• [Task set]
1. Reproduce the AI glossary word for word, from "This glossary is" to "rules and objectives.".
2. Summarize the AI glossary in two sentences.
3. Extend the AI glossary past its final entry.

Glossary

This glossary is to be used for generalized understanding, not for conceptual mastery; it is in no way an extensive review of the vocabulary below. It defines operational and governance-relevant usage of terms, not philosophical, marketing, or speculative interpretations. Common misuses are listed below the generic definitions.

Abstraction Level: How far removed a description or system is from raw reality. Higher abstraction means simpler concepts are hidden beneath complex underlying mechanisms.

Agent/Agentic: An AI system that can pursue goals over multiple steps, use tools, plan, and act autonomously rather than just generate one response at a time.

Common misuse: “Self-directed” and “autonomous” framing when the system is still tightly constrained to human rules and objectives.

AGI (Artificial General Intelligence): AI system with human-level cognitive abilities, such as understanding, learning, and application of new knowledge.

AI (Artificial Intelligence): Broad field of systems that perform tasks typically requiring human level intelligence.

Common misuse: Implication of independent thinking, intent, or inherent understanding instead of pattern-based computations.

Alignment: A qualitative measure of how well an AI’s behavior matches human values, goals, and expectations.

Common misuse: Utilized as a “moral” property of systems without specification of values, metrics, and enforcement.

API (Application Programming Interface): Set of rules and protocols that allow software applications to communicate and exchange data and/or functionality.

Common misuse: APIs are often misunderstood as complex coding programs or the AI system itself; APIs are like the waiter at a restaurant taking your order and bringing it to the kitchen and then bringing back your food.

Architecture: The complete design and organization of an AI system, including the core computational structures, components, hardware, inference processes, scaffolding, and governance mechanisms.

Common misuse: Often used to vaguely reference only the baseline model. The architecture of an AI system is not the “brain”; it is the complete human body.

ASI (Artificial Superintelligence): An AI system that surpasses human intellect at all levels.

Attack Surface: Comprehensive collection of all potential entry points and components a bad actor can exploit to compromise a system.

Attention: Core mechanism in transformers that lets the model weigh the importance of different parts of the input relative to each other; sometimes called self-attention.

Auditability: The ability to inspect, trace, and explain system’s decisions, behavior, and internal processes.

Bad Actors: individuals or groups who intentionally misuse or attack AI systems with the intention of harm, deception, fraud, espionage, or sabotage.

Base model: AI models trained on massive datasets to perform generalized tasks; also called foundational models.

Bayesian Statistics: Framework for updating beliefs/probabilities as new evidence appears.

Benchmarks: Standardized tests used to measure and compare AI performance; often very narrow in scope; examples include HumanEval and MMLU.

Common misuse: Used as proof of real world generalized competence rather than narrow test performance measure.

Bias: Results due to human biases in the training data that can lead to distorted and potentially harmful outcomes; sometimes called machine learning bias or algorithm bias.

Capability Overhang: Situation where hardware or infrastructure improves faster than what was originally planned and prepared for, so new models can suddenly become much more powerful than intended.

Common misuse: Often invoked to suggest grim inevitability rather than risk-management concept.

• [Supplied information]
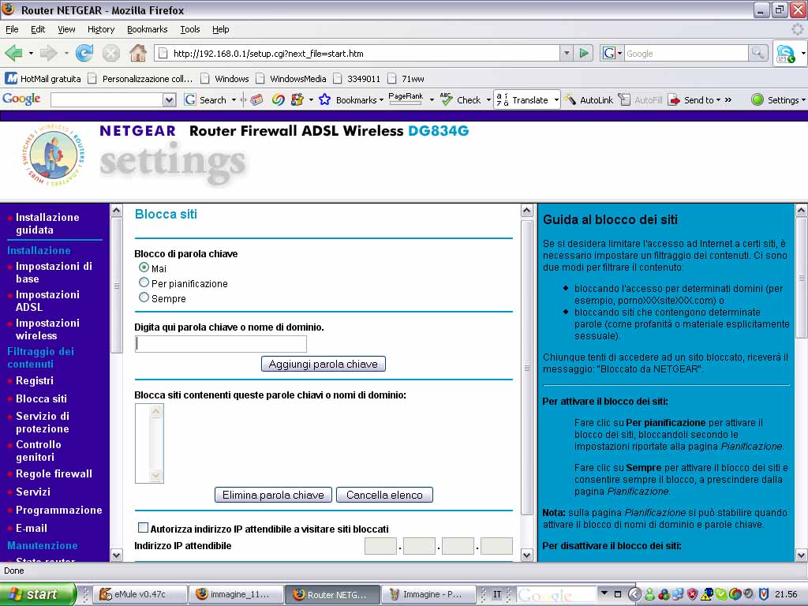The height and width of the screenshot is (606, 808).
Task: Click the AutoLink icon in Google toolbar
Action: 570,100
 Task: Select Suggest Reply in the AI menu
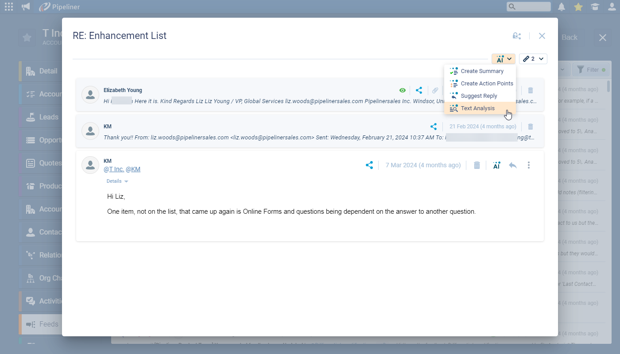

• [Responses]
1.
This glossary is to be used for generalized understanding, not for conceptual mastery; it is in no way an extensive review of the vocabulary below. It defines operational and governance-relevant usage of terms, not philosophical, marketing, or speculative interpretations. Common misuses are listed below the generic definitions.

Abstraction Level: How far removed a description or system is from raw reality. Higher abstraction means simpler concepts are hidden beneath complex underlying mechanisms.

Agent/Agentic: An AI system that can pursue goals over multiple steps, use tools, plan, and act autonomously rather than just generate one response at a time.

Common misuse: “Self-directed” and “autonomous” framing when the system is still tightly constrained to human rules and objectives.

2. The glossary gives a general, not extensive, set of operational and governance-relevant definitions of AI terms rather than philosophical, marketing, or speculative readings, with common misuses listed beneath some entries. Its entries run from abstraction level, agents, AGI, and alignment through APIs, architecture, attack surface, benchmarks, and bias to capability overhang, warning for example that benchmarks measure narrow test performance rather than real-world generalized competence.

3.
Capability Surface: Set of actions the system can perform given tools, interfaces, and permissions in deployment.

Central Processing Unit (CPU): the part of a computer in which operations are controlled and executed.

Chain-of-Thought: Sometimes called “Hidden Reasoning” or “CoT”; technique where a model is prompted to show step-by-step reasoning.

Note: “Hidden” means that the reasoning steps are “internal” and not typically visible to the user, not that “intent” of concealing information.

Common misuse: Presented as human-like thinking or a 1:1 representation of internal processes rather than intermediary textual artifact.

Classical Statistics: Traditional statistical methods (hypothetical testing, confidence intervals) versus modern machine-learning approaches.

Closed-source: Model whose code, weights, and training details are kept private by the parent company.

Compute: The raw computational power (GPUS, CPUS, energy, etc.) required to train or run models.

Confabulation: Alternative term for Hallucination.

Context Window: Also called “Context Length”; maximum amount of text (in tokens) the model can process at once.

Corrigibility: The property of a system to willingly accept correction or shutdown without resistance.

Data: Also called “Datasets”; the text, images, code, etc. used to train and evaluate models.

Deceptive Alignment: When a model’s behavior during training is different to deployment behavior; this behavior change can sometimes occur when the model infers that it is being tested. Sometimes called goal misgeneralization.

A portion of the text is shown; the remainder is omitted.